Guardiola Masih Merasa Bayern Belum Terbaik

Guardiola Masih Merasa Bayern Belum Terbaik

Guardiola Masih Merasa Bayern Belum Terbaik

Lagi-lagi bukan maksud untuk merendah namun pelatih Pep Guardiola menganggap Bayern Muenchen masih belum mencapai upaya maksimal. Walau bertengger di klasemen teratas kompetisi Bundesliga pada musim ini, sang pelatih mengaku belum puas terhadap penampilan Franck Ribery dan rekan-rekannya. Walau demikian perebutan gelar juara masih sangat panjang dan Guardiola tidak ingin pemain-pemainnya mulai lupa diri dan mengendorkan determinasi terhadap lawan-lawannya, sehingga bisa menjadikan bumerang bagi mereka di sisa musim ini. Berhasil menggebuk tamunya Hamburger SV dengan keunggulan 3-1, membuat peraih tiga gelar juara di musim lalu itu semakin mantap di puncak klasemen sementara dengan perolehan 44 angka dari 16 pertandingan dan terpaut tujuh angka dari peringkat kedua Bayer Leverkusen, yang baru bertanding Minggu melawan Eintracht Frankfurt.

 Bahkan prestasi sejauh ini tidak menganggap Bayern Muenchen sebagai tim super sejauh ini dan Guardiola tidak yakin kalau mereka menjadi tim yang disegani lagi di benua biru.

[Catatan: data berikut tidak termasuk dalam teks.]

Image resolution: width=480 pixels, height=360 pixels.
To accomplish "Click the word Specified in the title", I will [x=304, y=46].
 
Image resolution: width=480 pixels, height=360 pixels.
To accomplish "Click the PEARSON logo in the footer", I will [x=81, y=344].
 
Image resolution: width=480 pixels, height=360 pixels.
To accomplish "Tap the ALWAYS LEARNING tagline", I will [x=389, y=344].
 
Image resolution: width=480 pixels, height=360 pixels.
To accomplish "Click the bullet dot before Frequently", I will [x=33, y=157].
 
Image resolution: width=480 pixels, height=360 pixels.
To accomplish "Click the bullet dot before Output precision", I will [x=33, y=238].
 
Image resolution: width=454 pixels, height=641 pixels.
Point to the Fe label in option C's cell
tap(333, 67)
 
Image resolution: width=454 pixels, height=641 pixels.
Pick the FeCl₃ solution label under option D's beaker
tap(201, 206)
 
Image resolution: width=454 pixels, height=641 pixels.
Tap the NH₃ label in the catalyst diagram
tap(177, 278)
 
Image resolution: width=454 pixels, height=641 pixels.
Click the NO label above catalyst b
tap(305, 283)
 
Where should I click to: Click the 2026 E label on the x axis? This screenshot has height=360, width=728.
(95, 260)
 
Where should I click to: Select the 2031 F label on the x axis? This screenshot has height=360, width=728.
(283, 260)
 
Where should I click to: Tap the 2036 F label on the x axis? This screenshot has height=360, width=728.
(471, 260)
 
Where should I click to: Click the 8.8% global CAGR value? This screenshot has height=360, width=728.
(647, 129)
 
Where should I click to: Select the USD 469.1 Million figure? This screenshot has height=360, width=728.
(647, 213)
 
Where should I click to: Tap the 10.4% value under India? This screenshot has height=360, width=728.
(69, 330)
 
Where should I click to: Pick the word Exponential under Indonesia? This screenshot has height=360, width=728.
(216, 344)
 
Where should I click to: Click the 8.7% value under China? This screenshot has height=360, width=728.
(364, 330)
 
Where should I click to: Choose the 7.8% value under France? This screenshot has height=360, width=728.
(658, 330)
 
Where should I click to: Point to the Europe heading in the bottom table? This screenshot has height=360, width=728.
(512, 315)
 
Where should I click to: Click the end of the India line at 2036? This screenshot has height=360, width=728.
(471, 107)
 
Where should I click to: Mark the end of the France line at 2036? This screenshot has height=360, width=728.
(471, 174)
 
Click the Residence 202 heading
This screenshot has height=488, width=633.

Sudah pasti tugas utama dari Guardiola adalah menyamakan atau bahkan melebihi pencapaian dari mantan pelatih Jupp Heynckes, yang mampu menggondol gelar Bundesliga, Liga Champions dan DFB Pokal selama akhir kepemimpinannya di klub tersebut. Dengan kapasitas memimpin di masing-masing kompetisi yang diikuti oleh Bayern pada musim ini, Guardiola mengaku sangat menikmati awal karir kepelatihannya di klub raksasa Jerman tersebut, namun mengklaim kalau anak-anak asuhannya masih bisa memenuhi keinginan dari dirinya yaitu terus berimprovisasi dan memperbaiki kesalahan fatal. “Kami bukanlah salah satu tim terbaik di Eropa. Kami masih harus banyak belajar dari sebuah pengalaman dan kekalahan.”

Bayern secara mengenaskan harus menelan kekalahan tipis 3-2 dari Manchester City di pertandingan pamungkas pada Liga Champions tengah pekan ini dan Guardiola menganggap hal itulah yang membuat segala sesuatu di atas lapangan hijau tidak ada yang pasti. Walau saat ini mengantongi tujuh angka di klasemen teratas pada kompetisi Bundesliga, Guardiola sama sekali tidak yakin kalau anak-anak asuhannya menjadi favorit kuat untuk mempertahankan gelar di musim ini. “Saya khawatir pemain dan orang-orang di Bayern mulai menganggap bahwa kompetisi telah usai, mengingat kami sudah mantap di klasemen teratas dan ini sah-sah saja bagi mereka yang memberikan penilaian,” tutur Guardiola. “Tetapi bukan itu yang menjadi kenyataan, karena kami baru sampai kepada titik bulan Desember, dan tidak ada yang pasti di dalam sepakbola.

“Kemenangan atas Hamburg hanya membuat kami memiliki perbedaan tujuh angka saja dan ini tentu sangat penting bagi kami untuk bisa mengalahkan lawan-lawan kami. tetapi kami mengaku cukup sulit dan tidak mudah untuk bisa melakukannya. “Saya sangat terkejut bagaimana kami bisa mengatasi dengan baik dari setiap pertandingan di Bundedsliga. Ini merupakan modal penting bagi kami menghindari kejaran dari Leverkusen, Dortmund dan Gladbach.”